*Instructions for the task*
Search the material below for "Facebook" and copy every line where it occurs.

═════ Data

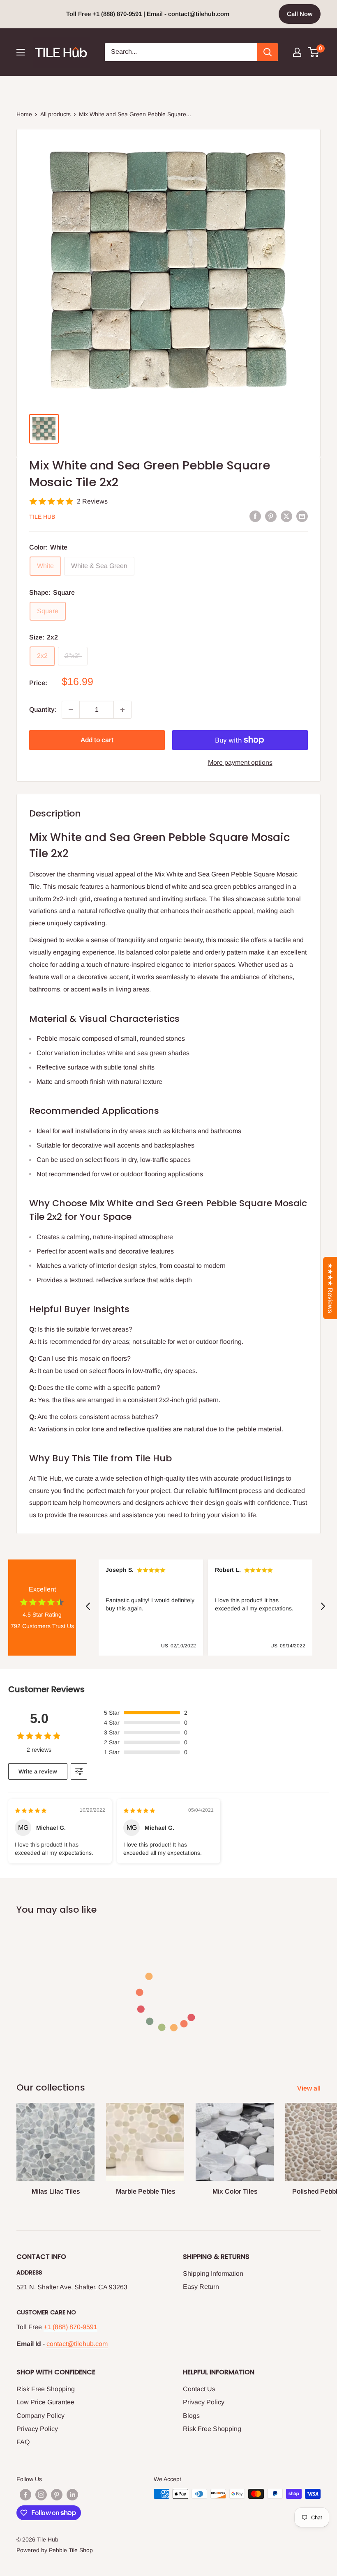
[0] (314, 52)
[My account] (297, 52)
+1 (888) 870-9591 (70, 2326)
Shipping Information (213, 2273)
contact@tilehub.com (77, 2343)
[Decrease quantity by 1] (70, 709)
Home (24, 114)
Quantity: (43, 709)
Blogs (191, 2415)
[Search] (267, 52)
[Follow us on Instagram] (41, 2494)
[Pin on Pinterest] (271, 516)
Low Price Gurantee (45, 2402)
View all (309, 2088)
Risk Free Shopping (45, 2388)
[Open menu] (20, 52)
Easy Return (201, 2286)
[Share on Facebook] (255, 516)
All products (55, 114)
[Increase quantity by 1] (122, 709)
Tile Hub (42, 516)
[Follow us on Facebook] (25, 2494)
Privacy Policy (37, 2428)
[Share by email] (302, 516)
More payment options (240, 762)
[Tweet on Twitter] (286, 516)
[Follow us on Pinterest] (56, 2494)
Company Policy (40, 2415)
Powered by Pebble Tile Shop (54, 2550)
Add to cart (97, 739)
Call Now (299, 13)
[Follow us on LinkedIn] (72, 2494)
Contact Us (199, 2388)
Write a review (37, 1771)
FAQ (23, 2441)
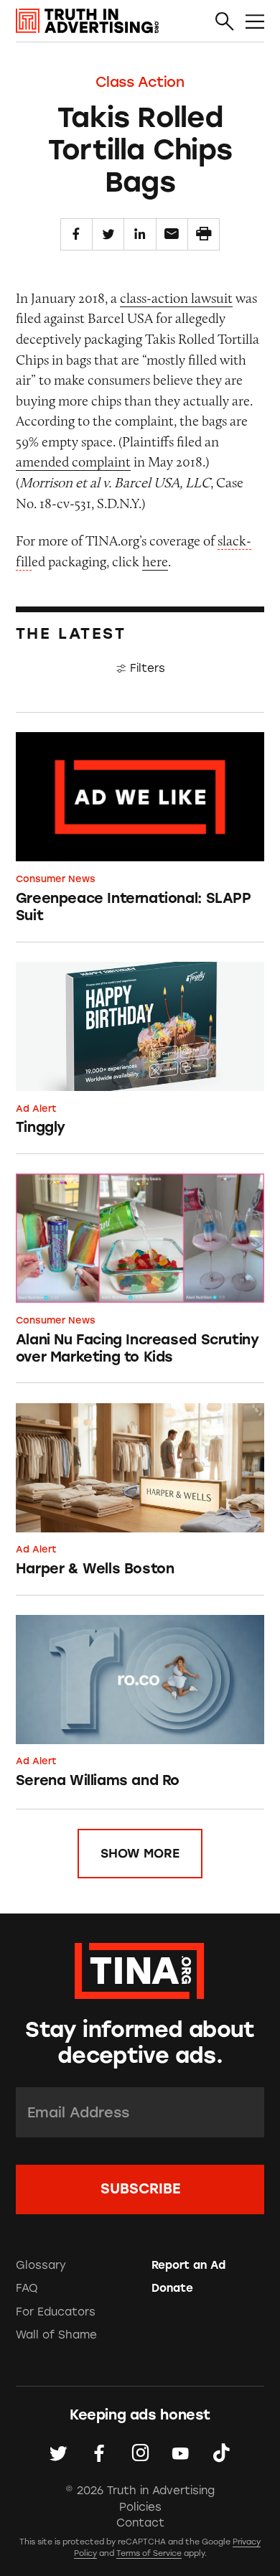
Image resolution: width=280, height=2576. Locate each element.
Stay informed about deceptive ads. (139, 2043)
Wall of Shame (56, 2334)
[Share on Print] (203, 234)
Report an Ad (188, 2265)
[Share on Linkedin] (139, 234)
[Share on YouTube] (180, 2453)
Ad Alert (36, 1108)
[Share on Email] (172, 234)
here (155, 561)
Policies (140, 2507)
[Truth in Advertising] (87, 21)
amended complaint (73, 461)
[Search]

══════════

*Response area*
[Share on Facebook] (255, 516)
[Follow us on Facebook] (25, 2494)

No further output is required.